__課題の指示__:
a – 下の本文によると、神奈川での公演のカーテンコールは何分続いたか。
b – 下の本文のうち、「道理だけでは進めない世界で、じたばたした生き様を晒すのも一興」から「散々な思いで一部団員はフィレンツェに戻ってきています。」までの部分を、両端の語句も含めて一字一句変えずに出力せよ。

__提示本文__:
>>

不埒な天国 ~Il paradiso irragionevole

道理だけでは進めない世界で、じたばたした生き様を晒すのも一興

Il caso di Maggio Musicale Fiorentino

2011-03-23 23:05:36 | 日記・エッセイ・コラム
日本公演中に不運にも地震&津波を体験してしまった
Maggio Musicale Fiorentinoのメンバー。
神奈川での公演では18分のカーテンコールで
大好評だったのにも関わらず
馬鹿なメディアに不安を煽られ
イタリア人特有のパニック状態に陥り
散々な思いで一部団員はフィレンツェに戻ってきています。

そして日本脱出をなかなか許可しなかったと
市長に抗議した挙げ句
労働組合を通して
「過酷な労働条件下で労働させられた」と訴えています。
労働者が護られる国・イタリアならではの展開。

ただし、オーケストラのメンバーは
現在もアジア公演続行中で
その温度差は内部の人もはっきり感じているようです。

そもそも昔からMaggio Musicaleの合唱メンバーは
繊細ぶっていかんという意見もある通り
今回大騒ぎして先に戻ってきているのは
けっこう合唱メンバーだったりします。

フィレンツェで待機していた家族の騒ぎようも
地獄を見たかのような尋常ないもので、
家族が何よりも大切なイタリア人が
なりふり構わず、自分の身内を
「危険」な日本から「安全」なイタリアに
戻したかったというのはわからなくはないですが。

彼らが鵜呑みにしていた報道ソースは
端から見ていて
情報テロですかと尋ねたくなるような
デマや誇張にあふれていました。

実際Maggio Musicaleのメンバーが
イタリアメディアからインタビューされたとき
「もっと怖かったという話をしろ」とか
「一番怖がっているメンバーを紹介しろ」とか
言われたらしいですよ。
敢えてそういう情報だけをかき集めたら
確かに不安をかき立てるような「危険な日本」が
描き出されるでしょうね。

<<

__提供資料__:
>>

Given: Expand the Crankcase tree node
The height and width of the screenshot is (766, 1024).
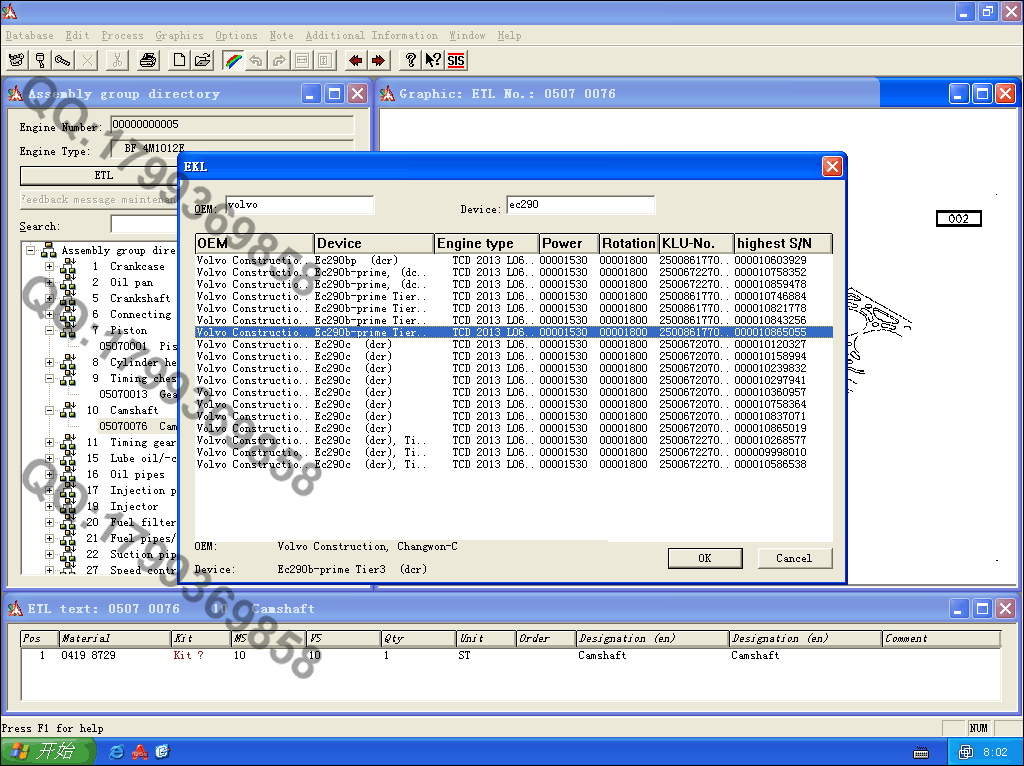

<<

__課題別の解答__:
a – 18分

b –
道理だけでは進めない世界で、じたばたした生き様を晒すのも一興

Il caso di Maggio Musicale Fiorentino

2011-03-23 23:05:36 | 日記・エッセイ・コラム
日本公演中に不運にも地震&津波を体験してしまった
Maggio Musicale Fiorentinoのメンバー。
神奈川での公演では18分のカーテンコールで
大好評だったのにも関わらず
馬鹿なメディアに不安を煽られ
イタリア人特有のパニック状態に陥り
散々な思いで一部団員はフィレンツェに戻ってきています。